To survive, we need to see clearly. Because only by seeing reality can we respond appropriately. Only by acknowledging that we are vulnerable to a virus can we figure out how to save our own lives. And only by seeing the lives of all humans as joined can we pool our resources and imaginations well enough to survive.
This is how humility becomes a survival skill. Because it takes being humble to recognize that the world doesn’t revolve around us. And it takes being humble to realize that to survive, we have to honor the lives of others, both human and other, who are different from us.
So do only the strong survive? It’s far more likely that it’s the humble who survive, because the humble are living with eyes open to their surroundings. And in this humility lies the greatest strength of all, the strength to be flexible and to adapt to conditions as they arise.
How do we break through the psychosis of our current moment? To allow delusions to be shattered so we can see more clearly? How do we find our way toward humility? These are pressing questions, but we’ll need to leave them for another day.
In the meantime, here’s wishing you a heart that’s open enough to be humble and eyes that can truly see.
For digging deeper
Val Plumwood survived the crocodile attack in 1985 and went on to write about it in “Being Prey,” an essay published in Terra Nova 1, no. 3 (Summer 1996): 32–44. Another version appears in The Eye of the Crocodile, by Val Plumwood, edited by Lorraine Shannon (Canberra: Australia National University Press), 2012. You can read a shorter version online at the Utne Reader site, July–August 2000.

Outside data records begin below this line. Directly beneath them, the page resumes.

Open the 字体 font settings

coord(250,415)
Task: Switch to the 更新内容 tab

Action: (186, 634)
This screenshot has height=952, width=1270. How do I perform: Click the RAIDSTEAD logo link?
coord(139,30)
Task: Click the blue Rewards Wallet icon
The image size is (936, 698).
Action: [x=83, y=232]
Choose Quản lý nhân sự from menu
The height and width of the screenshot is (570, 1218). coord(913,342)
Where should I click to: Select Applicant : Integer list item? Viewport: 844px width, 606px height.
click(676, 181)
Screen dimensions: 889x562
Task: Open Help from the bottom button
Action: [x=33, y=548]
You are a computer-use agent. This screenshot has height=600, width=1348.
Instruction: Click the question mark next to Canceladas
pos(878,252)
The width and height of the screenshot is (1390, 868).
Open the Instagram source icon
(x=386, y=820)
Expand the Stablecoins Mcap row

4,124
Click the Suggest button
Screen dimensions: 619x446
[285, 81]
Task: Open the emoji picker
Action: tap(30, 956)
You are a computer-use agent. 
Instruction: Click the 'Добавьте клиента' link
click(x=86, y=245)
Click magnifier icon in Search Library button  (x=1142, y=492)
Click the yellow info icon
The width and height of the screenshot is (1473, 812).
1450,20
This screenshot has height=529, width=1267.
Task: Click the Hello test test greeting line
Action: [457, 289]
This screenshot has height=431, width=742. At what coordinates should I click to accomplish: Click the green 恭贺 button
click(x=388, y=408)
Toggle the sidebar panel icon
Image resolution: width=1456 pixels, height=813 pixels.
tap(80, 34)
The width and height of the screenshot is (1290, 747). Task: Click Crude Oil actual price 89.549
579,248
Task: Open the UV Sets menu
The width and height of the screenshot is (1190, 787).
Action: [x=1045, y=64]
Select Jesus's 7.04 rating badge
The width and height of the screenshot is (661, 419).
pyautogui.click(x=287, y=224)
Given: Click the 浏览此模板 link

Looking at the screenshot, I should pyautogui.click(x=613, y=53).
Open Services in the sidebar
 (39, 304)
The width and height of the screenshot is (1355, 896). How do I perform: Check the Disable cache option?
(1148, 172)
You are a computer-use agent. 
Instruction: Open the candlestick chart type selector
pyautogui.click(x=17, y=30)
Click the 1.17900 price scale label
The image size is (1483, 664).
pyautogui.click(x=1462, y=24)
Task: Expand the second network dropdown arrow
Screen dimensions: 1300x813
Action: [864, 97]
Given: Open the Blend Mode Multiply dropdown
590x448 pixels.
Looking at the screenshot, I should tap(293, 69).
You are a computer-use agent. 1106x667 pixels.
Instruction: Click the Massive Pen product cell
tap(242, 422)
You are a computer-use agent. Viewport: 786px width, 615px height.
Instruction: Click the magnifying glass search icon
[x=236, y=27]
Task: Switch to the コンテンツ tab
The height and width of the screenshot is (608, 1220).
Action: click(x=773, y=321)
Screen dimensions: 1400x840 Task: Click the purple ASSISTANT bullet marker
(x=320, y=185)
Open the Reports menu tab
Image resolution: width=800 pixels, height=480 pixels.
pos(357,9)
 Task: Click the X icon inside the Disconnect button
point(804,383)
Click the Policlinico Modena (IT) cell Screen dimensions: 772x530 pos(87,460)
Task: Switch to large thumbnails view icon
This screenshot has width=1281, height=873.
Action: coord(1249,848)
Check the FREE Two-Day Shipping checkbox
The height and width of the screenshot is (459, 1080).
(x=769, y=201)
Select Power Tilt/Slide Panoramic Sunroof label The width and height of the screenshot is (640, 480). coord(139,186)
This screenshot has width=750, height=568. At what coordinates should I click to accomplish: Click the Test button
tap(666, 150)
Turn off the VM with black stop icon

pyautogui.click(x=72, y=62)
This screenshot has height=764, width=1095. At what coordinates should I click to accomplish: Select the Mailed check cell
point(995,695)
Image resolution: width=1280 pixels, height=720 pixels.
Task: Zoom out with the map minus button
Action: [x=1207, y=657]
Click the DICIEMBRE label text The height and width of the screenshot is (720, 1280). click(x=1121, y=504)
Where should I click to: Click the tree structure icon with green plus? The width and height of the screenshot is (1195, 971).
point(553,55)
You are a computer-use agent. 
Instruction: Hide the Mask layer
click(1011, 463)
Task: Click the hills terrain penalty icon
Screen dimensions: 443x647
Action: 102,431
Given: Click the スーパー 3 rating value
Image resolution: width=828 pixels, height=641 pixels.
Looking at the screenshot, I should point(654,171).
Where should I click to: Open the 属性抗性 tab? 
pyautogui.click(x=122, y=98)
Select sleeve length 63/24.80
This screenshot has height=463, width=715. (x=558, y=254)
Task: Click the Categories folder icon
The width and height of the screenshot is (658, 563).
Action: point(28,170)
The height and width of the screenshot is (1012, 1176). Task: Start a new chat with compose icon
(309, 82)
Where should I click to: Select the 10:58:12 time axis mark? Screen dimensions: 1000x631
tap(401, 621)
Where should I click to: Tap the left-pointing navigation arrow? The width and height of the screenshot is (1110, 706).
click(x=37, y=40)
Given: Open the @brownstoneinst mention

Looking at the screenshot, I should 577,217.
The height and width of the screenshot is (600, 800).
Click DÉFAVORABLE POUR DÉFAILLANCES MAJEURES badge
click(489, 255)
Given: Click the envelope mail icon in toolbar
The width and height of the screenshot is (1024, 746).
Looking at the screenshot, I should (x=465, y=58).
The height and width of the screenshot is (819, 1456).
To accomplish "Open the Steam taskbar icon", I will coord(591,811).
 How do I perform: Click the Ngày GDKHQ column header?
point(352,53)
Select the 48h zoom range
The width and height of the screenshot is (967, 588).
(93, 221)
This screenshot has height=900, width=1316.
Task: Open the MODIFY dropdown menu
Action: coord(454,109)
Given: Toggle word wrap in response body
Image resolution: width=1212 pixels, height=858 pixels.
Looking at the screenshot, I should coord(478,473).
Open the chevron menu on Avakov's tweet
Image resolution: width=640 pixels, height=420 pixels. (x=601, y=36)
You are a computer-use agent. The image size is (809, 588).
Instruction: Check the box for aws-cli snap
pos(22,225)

Jonathan Metzl’s book Dying of Whiteness: How the Politics of Racial Resentment is Killing America’s Heartland, came out in 2019, and you can read the introduction online at Google Books.
Update: Months after producing this podcast, I learned of a wonderful reading of Plumwood’s own telling of the story in her book The Eye of the Crocodile. The reading aired in February 2020 at To the Best of Our Knowledge, an episode called “‘We Are the Feast’: A Feminist Philosopher’s Life-Changing Encounter with a Crocodile.” If you have a chance, listen to this riveting reading.